I have an example where using numerical tool allow you to avoid
experimenter bias in measuring an angle
on a image [2] (we did a quick internal study across the 3phd/postdoc
of my team showing a rough deviation of +/- 8 to 10º in between
(people-mood-screen-timeofday combinaison, should have done a paper on
that). The automatic measure has probably a bias, but at least
constant.
Thus we were able to see variation below human intrinsec angular
measure noise on same sample through time.

Roughly being able to write good code allowed us to do the analysis 1)
on 3D images instead of 2D 2) in seconds instead of  hours.
Combinaison of the two allowing us to get controls measurements[3] we
couldn't had otherwise. (Apparently humans are bad at checking that
volume is constant in 5D (x,y,z,t, wavelenght) image dataset, for
whatever reason).

So roughly it changed the workflow from manually adjusting lines on a
B&W 2D image with qualitative result to actually image on a confocal
spinning disk 2 channel, fit, and get quantitative result.

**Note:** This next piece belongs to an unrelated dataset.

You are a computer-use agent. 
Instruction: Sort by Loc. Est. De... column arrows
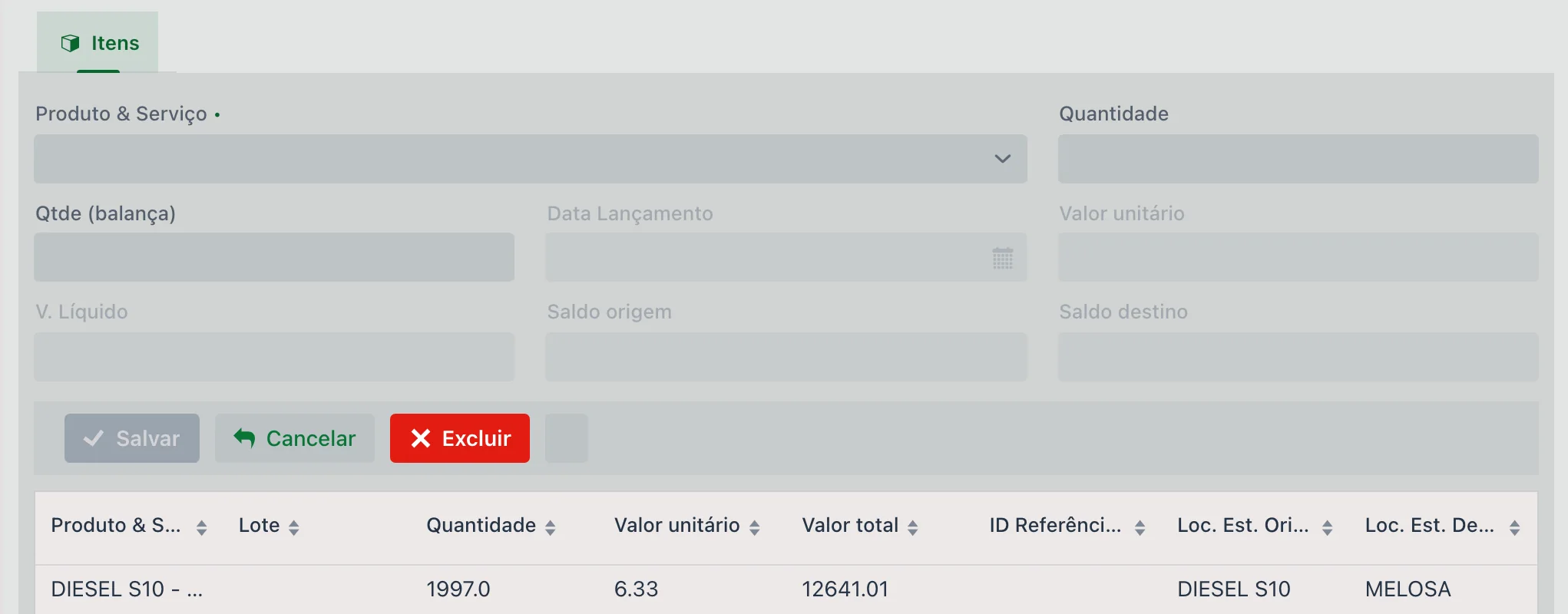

The code
itself is complex, but basic unix-tool knowlege make it "usable" (for
low value of usable). It taught a few of my teammates that structured
way of storing data is nice, predictable filename, don't mix stack
directions, dont record once at TIFF once as AVI....

Drawback of that, is if you don't plan to acquire 5D Dataset and
planed for 2D then the team(s) you work with suddenly realize that 1Tb
HD is not a lot, and that no, you don't work direclty from network
drive, and that yes, you 128 Gb HD laptop won't do. This did impact
the workflow and the science we were expecting to do a lot.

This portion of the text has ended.